まあ、それぐらいならお安い御用だし、そうやって頼ってくれるのはうれしかったりもする。
「ああ、いいよ。でも、水着が……」
「大丈夫です。こちらでちゃんとご用意してありますので」
いつの間にか横に立っていたスーツ姿の男が袋を指し出した。
「……あなたは?」
「申し遅れました。私、観月唯香のマネージャーをさせていただいております」
男は内ポケットから名刺を取り出した。
その横で唯香はニコニコ笑っている。
やっぱりな。まさかデートの誘いじゃないとは思っていたんだ。
* * *
ホテルのプールなんて初めて来た。
さすがに市営プールとは全然違って、やたらと豪華だ。
プールが長方形じゃなくてひょうたん型をしているということが、またカルチャーショックだった。

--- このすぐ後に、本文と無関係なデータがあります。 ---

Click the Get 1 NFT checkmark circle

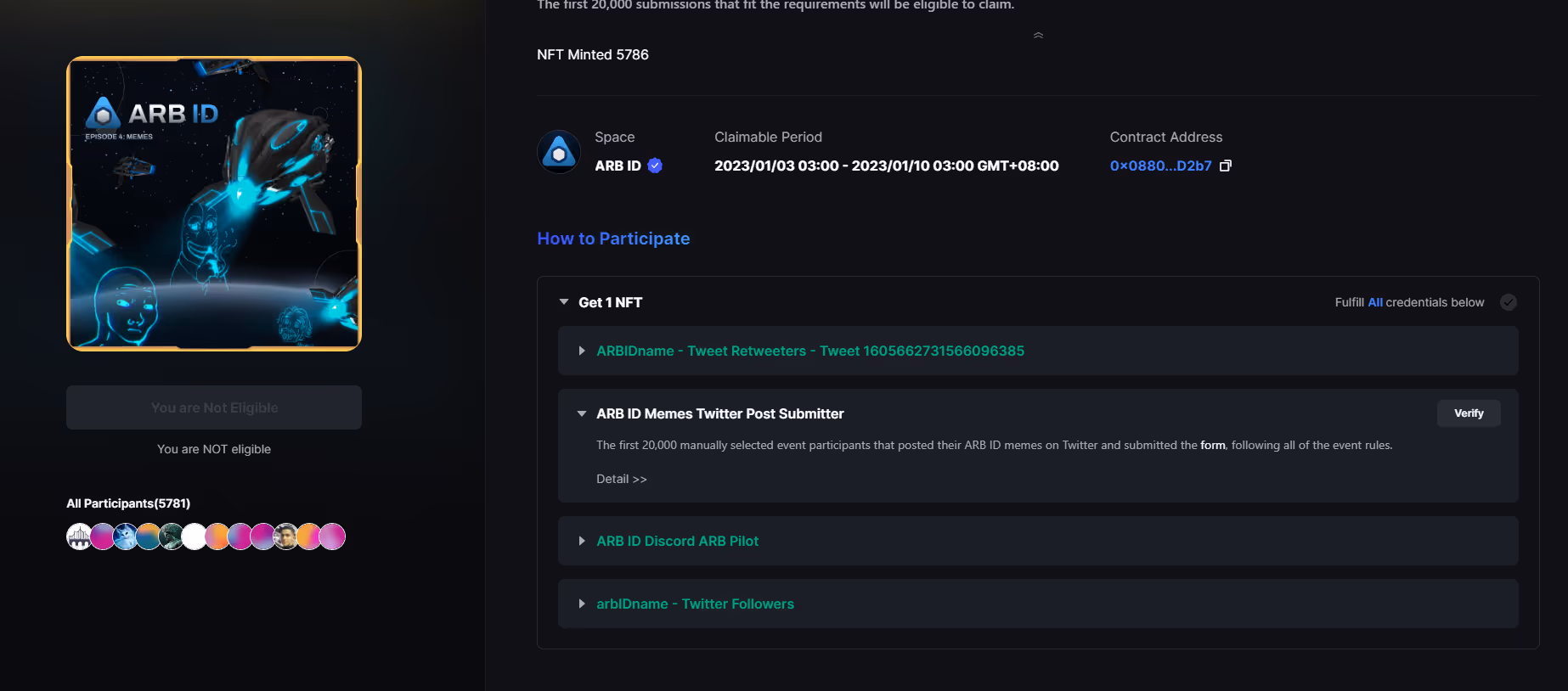[x=1508, y=302]
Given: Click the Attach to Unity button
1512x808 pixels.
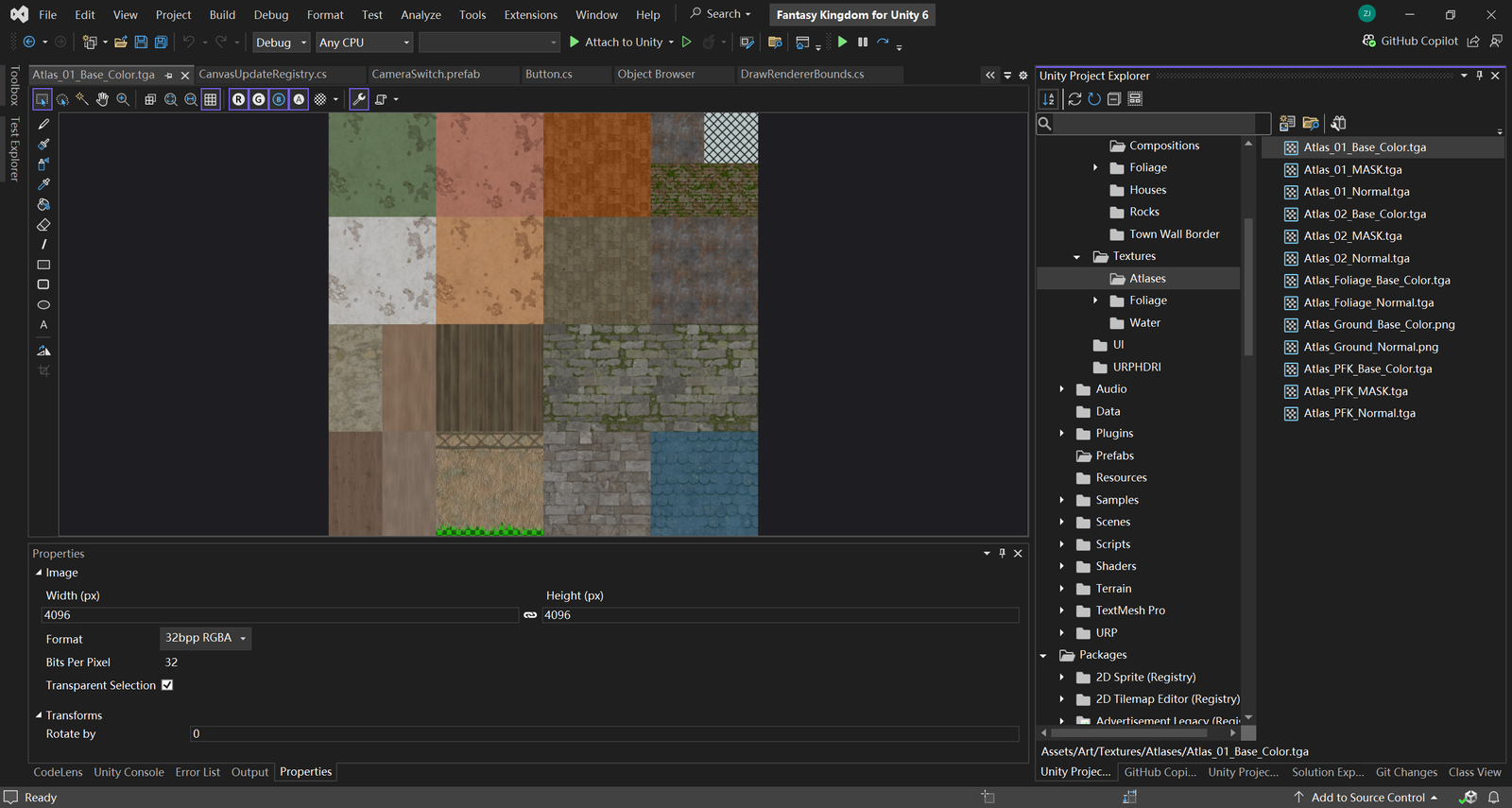Looking at the screenshot, I should click(x=615, y=43).
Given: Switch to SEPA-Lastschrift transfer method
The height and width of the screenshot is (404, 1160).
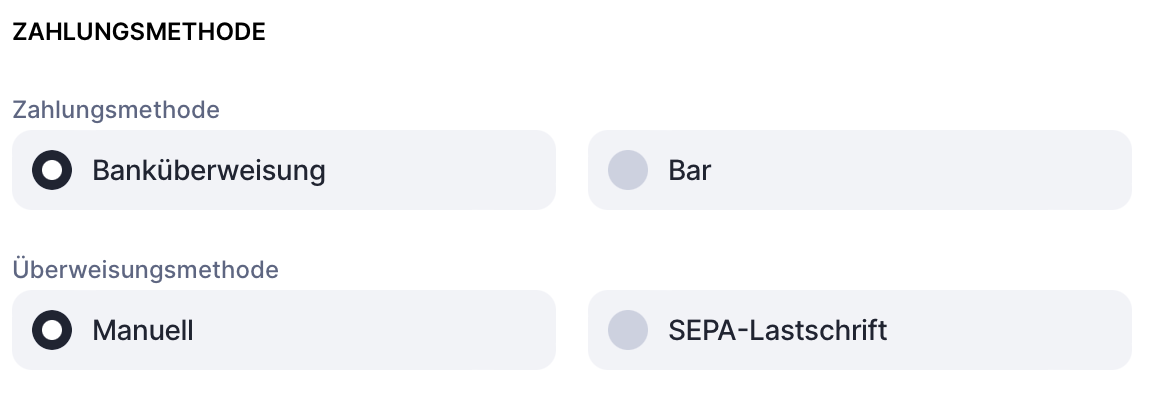Looking at the screenshot, I should (628, 330).
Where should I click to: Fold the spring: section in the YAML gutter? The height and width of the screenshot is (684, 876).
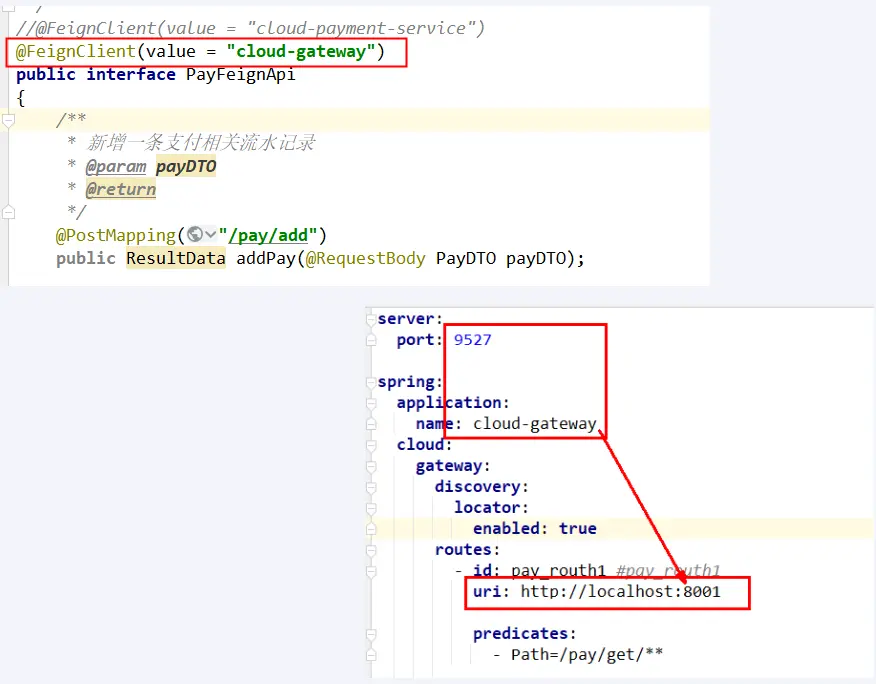click(x=371, y=383)

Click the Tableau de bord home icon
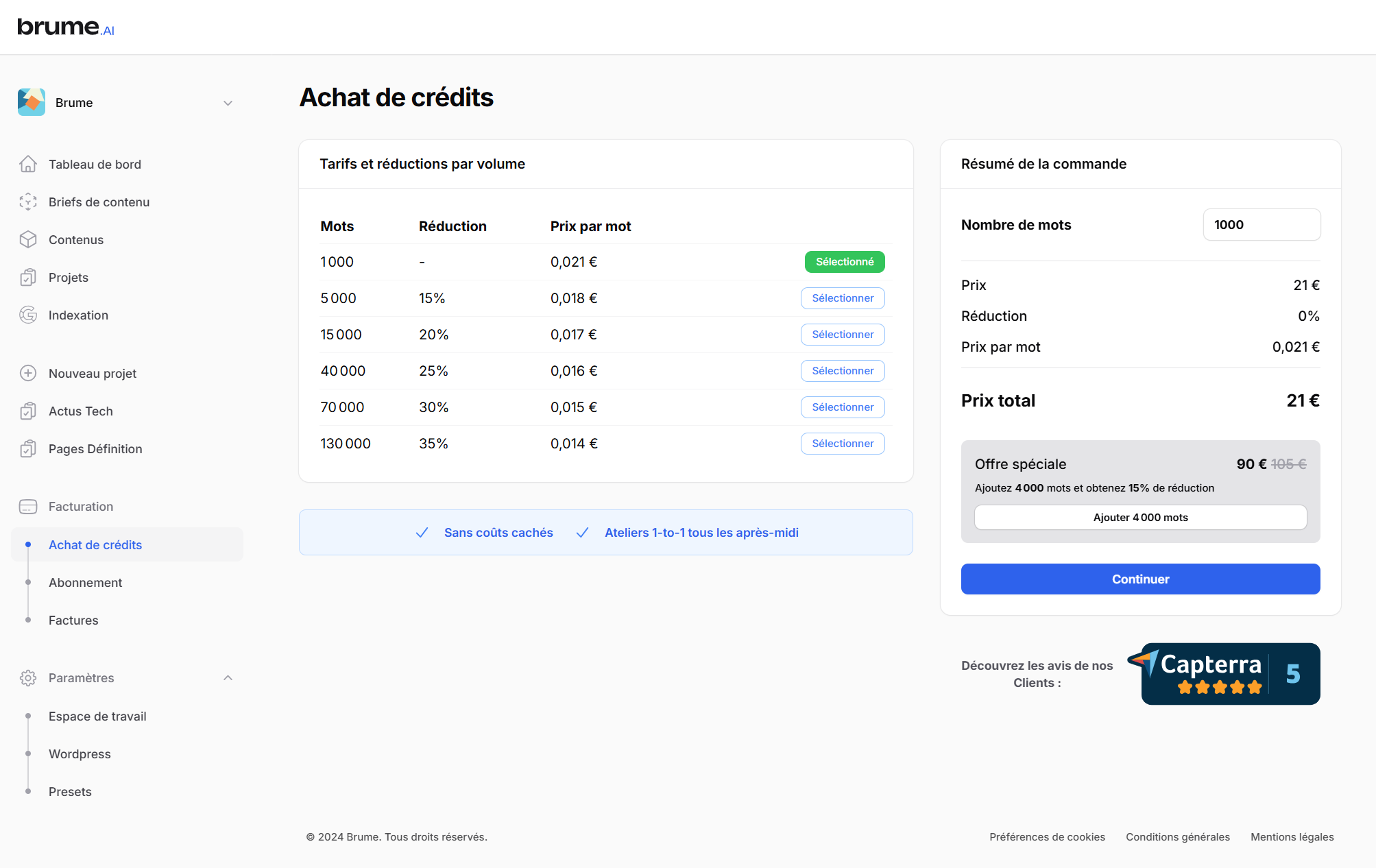pos(28,164)
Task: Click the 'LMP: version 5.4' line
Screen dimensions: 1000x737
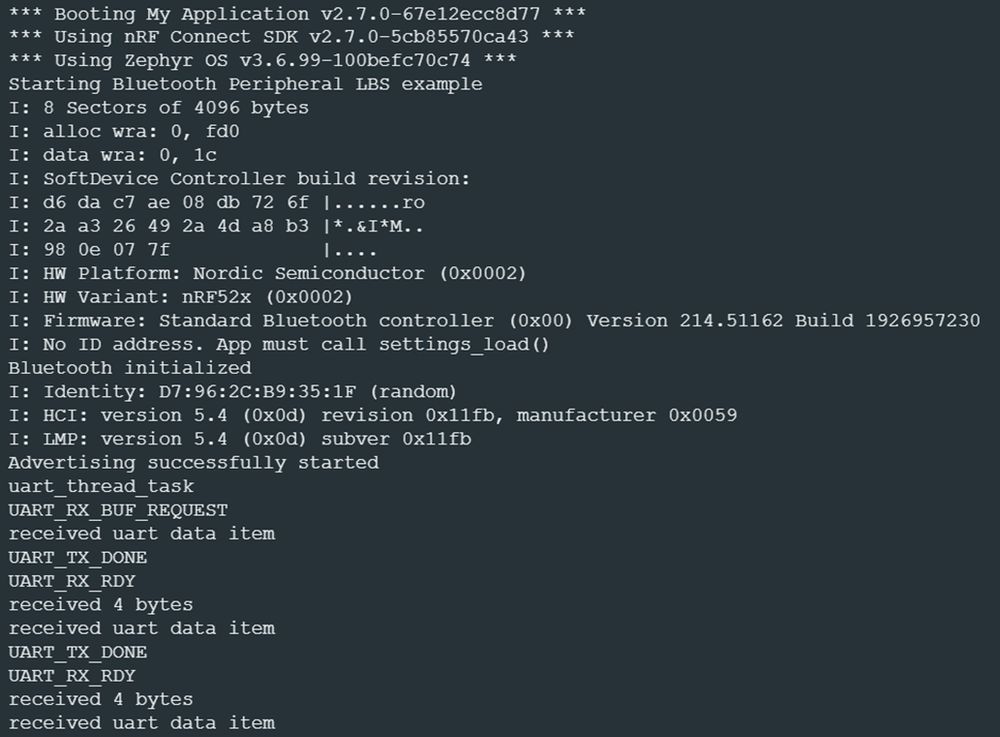Action: coord(240,439)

これじゃあ二十五メートルのタイムを計ったりできないじゃないか。といっても、だいたい、泳いでいる人がほとんどいない。
みんなプールサイドのデッキチェアーに横になっているだけだ。
なんのためのプールなんだろう?
僕なんか、こんなに空いているのに泳がないなんてもったいないなあ、なんて気になってしまう。
「お・ま・た・せ」
プールサイドで所在なさげに立ち尽くしていると、背後から声をかけられた。
振り返ると、すぐ目の前に水着姿の唯香の姿が!
唯香は赤いビキニを着ていた。
特になんの根拠もなくスクール水着を想像していた僕は目のやり場に困ってしまい、慌ててプールに飛び込んだ。
静かなプールサイドに水のはじける音が響いた。
「うわぁ、やる気マンマンね」
僕が飛び込んだのは、もう泳ぎたくて仕方がないからだと思ったらしく、僕に続けとばかりに唯香も飛び込んだ。
その飛び込みのフォームは美しかった。
さすがに他人に見られるのが仕事のアイドルだけある。
しかし、その後がよくない。
水面に顔を出した唯香は必死で水面を叩いているのだが、それは泳いでいるのか溺れているのか見分けがつかない。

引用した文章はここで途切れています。